If you're removing a large percentage of the elements, and you start at
the end of the list, this will help by ensuring that you're shifting the
minimal number of elements with each removal. But you still have the
shift. If you're willing to create a new copy of the List<>, then you can
preallocate the List<> to be as large as is necessary to ensure no
reallocations during the processing, and then if you're concerned about
wasted memory once you're done, trim the List<>.

The docs *claim* that RemoveAll() is O(n). So it's possible that
internally, it does exactly what I describe above. It's hard to see how,
if the List<> implementation really is an array, it could be O(n)
otherwise. But there's a bunch of assumptions in the first part of this
paragraph, so if you really care it seems to me you should probably do
some direct tests between the various methods (and in particular, doing
your own copy-based algorithm vs using RemoveAll()).

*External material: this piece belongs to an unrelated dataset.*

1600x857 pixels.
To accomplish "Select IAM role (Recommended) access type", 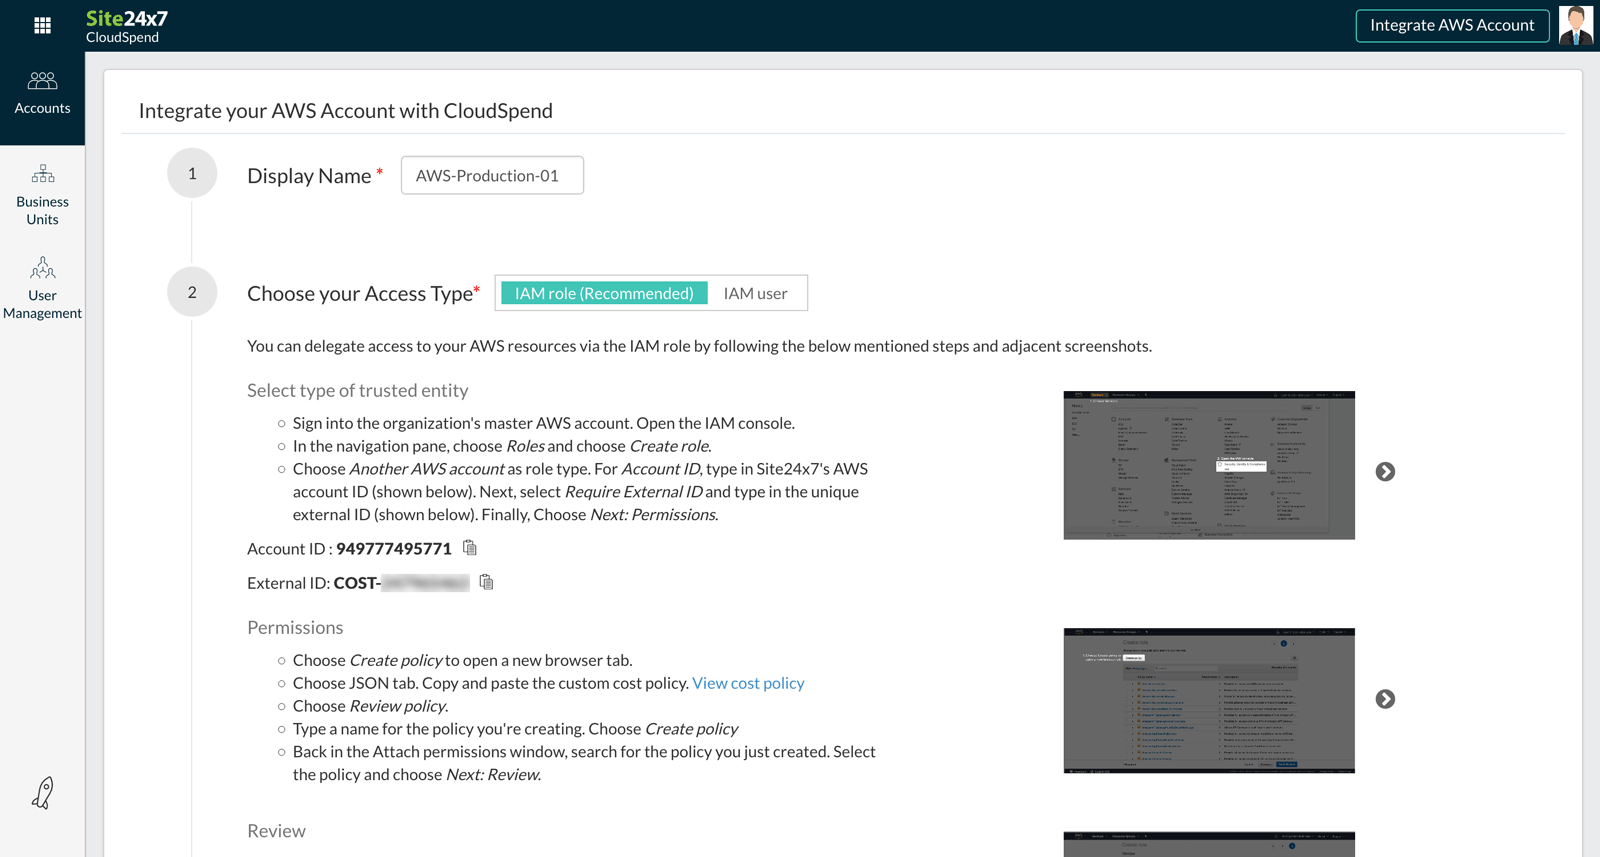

If it's not that important (and frankly, it probably isn't until you have
proven to yourself that this part of the code is important for performance
in your application overall), then you should probably just use
RemoveAll() and trust the docs. :)

Finally, note that at the very least I don't see any point in incrementing
a counter that you've just decremented. While the algorithm you posted
could be greatly improved as already mentioned, at a minimum it seems to
me it should look more like this:

List<int> mylist = /* whatever */;
int i = 0;

while (i < mylist.Count)
{
if (want_to_remove)
{
mylist.RemoveAt(i);
}
else
{
i++;
}
}

Pete
 
Z

Zytan

No, you don't decrement (i) like that, you're going to eventually blow up at
that RemoveAt(i).

Why? I think it works. Remember the loop increments i itself, so
afte a remove, and decrement, and increment, i is the same value. The
loop code should jump out when there are no elements left.
You just want to do mylist.Clear if you just want to *clear* all elements
out of the list, if that's what you're trying to do.

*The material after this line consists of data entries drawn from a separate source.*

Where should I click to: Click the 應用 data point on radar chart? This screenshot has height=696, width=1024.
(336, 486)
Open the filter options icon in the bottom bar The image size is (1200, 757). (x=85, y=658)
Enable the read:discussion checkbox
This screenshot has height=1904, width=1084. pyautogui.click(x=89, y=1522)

No, that's not what I am trying to do. I thought my code was clear.
I want to enumerate all elements and remove some based on some
criteria. Perhaps all will be removed, perhaps none, likely only
some.

Zytan
 
Z

Zytan

Another option is to use RemoveAll(...) with a predicate, perhaps

Interesting, I didn't even know that existed. Thanks, Marc. I think
this is the best method, although it moves the criterion code into
another function (which may be desired if it was complex).

Zytan
 
Z

Zytan

I like Marc's suggestion, to use a predicate delegate to control removal.
It seems tailor-made to the exact scenario you're asking about.

Yes, it does.
Note that if efficiency is of concern
[snip great explanation]

I totally agree. But, efficiency is not a concern, and the list is
small (10's of elements). And yes, even if it was bigger, I shouldn't
care about it until I know it's a bottleneck.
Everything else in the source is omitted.